Clearly, this is serious. Some kind of response should emenate from SAFA House or Parktown. Just look at this extract from ‘Ben’ in his statement to ZIFA:

“I eventually met Rushwaya at the Maslow Hotel in Sandton. She was with three men of Asian extraction, one of them called ‘Chief’ who lives in South Africa.

“Rushwaya said she wanted to start a sports betting business focusing mainly on the South African ABSA Premier League and the Zimbabwean Premier Soccer League.

“She wanted to employ me because of my close association with Zimbabwean footballers based inside and outside South Africa.

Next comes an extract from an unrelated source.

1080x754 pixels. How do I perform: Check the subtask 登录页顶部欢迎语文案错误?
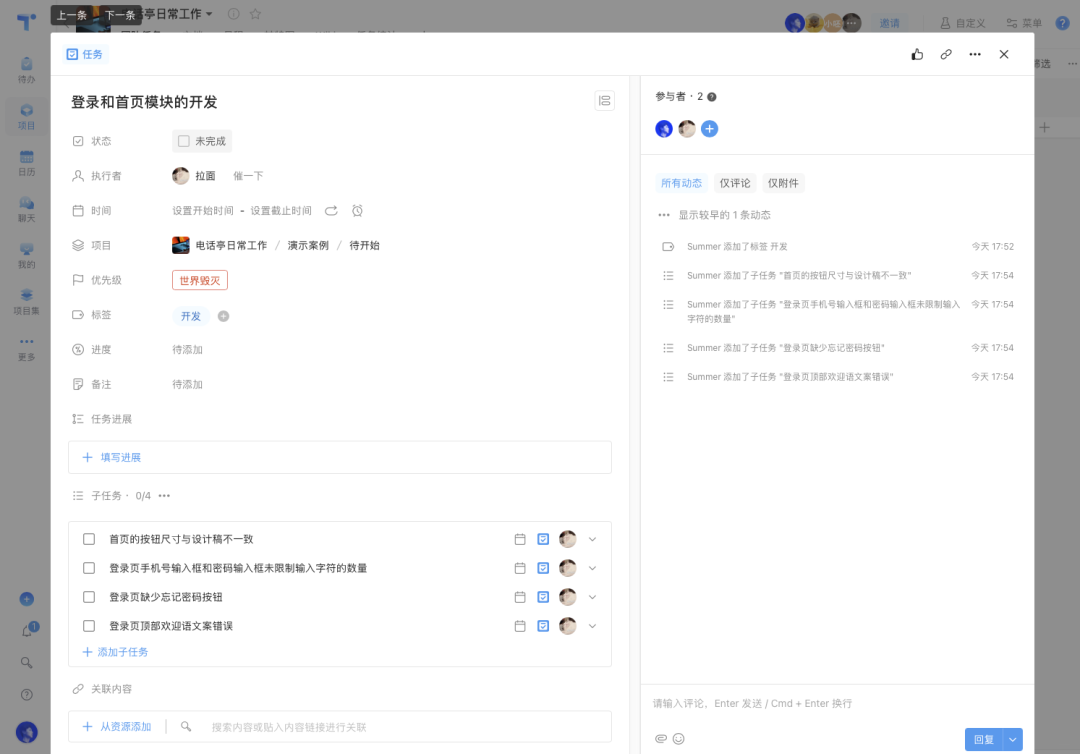click(89, 626)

I was to distribute cash payments to footballers to compromising their performance for the benefit of the betting cartels.

“The first footballer I approached (Feb 2, 2016) was Washington Arubi who currently plays for University of Pretoria in South Africa with a view to persuade him to compromise his performance in the forthcoming match against Free State Stars.

“Upon broaching the subject with him he vehemently refused and even threatened to assault me. He then immediately reported me to (goalkeeping coach) Tendai Tanyanyiwa who threatened to call the police. I only escaped by fleeing the scene.

“I’m in possession of WhatsApp Messenger text messages which I exchanged with Rushwaya following the rejection of our offer by Arubi. I attach, hereto, a copy of those text messages as Annexure ‘A1-A-6’.


“At all material times I was liaising with and co-ordinating my role with Edzai who, after my escape from University of Pretoria, contacted me (Feb 4, 2016) through mobile number +27725702427 by sending a text message at 11:19 hours demanding the return of the money I had been given to give to Washington Arubi.

“Further I communicated with Edzai (Feb 17, 2016) on the same number after he had directed me to a meeting which was to be attended by Ian Gorowa.

“He assured me that Ian was very knowledgeable of match-fixing and had a relationship with many players since 1996.”

There was much discussion about fixing the upcoming AFCON qualifiers between Zimbabwe and Swaziland — “It was agreed that the first player to be approached would be Tatenda Mukuruva.

“We convened another meeting (in Sandton, Feb 29, 2016) which was attended by Rushwaya, Gorowa, ‘Chief’, Edzai and myself. Gorowa indicated that we target Mukuruva the goalkeeper.

“We had three players who were supposed to ensure that Zimbabwe would lose by a two-goal margin. In the event that Zimbabwe scored, the compromised players had to ensure that Zimbabwe lost 3-1 with an obligation to concede a penalty and receive a red card.”

It’s a statement that cannot be disputed. Match-fixing in its purest form. We wait SAFA’s response with some trepidation.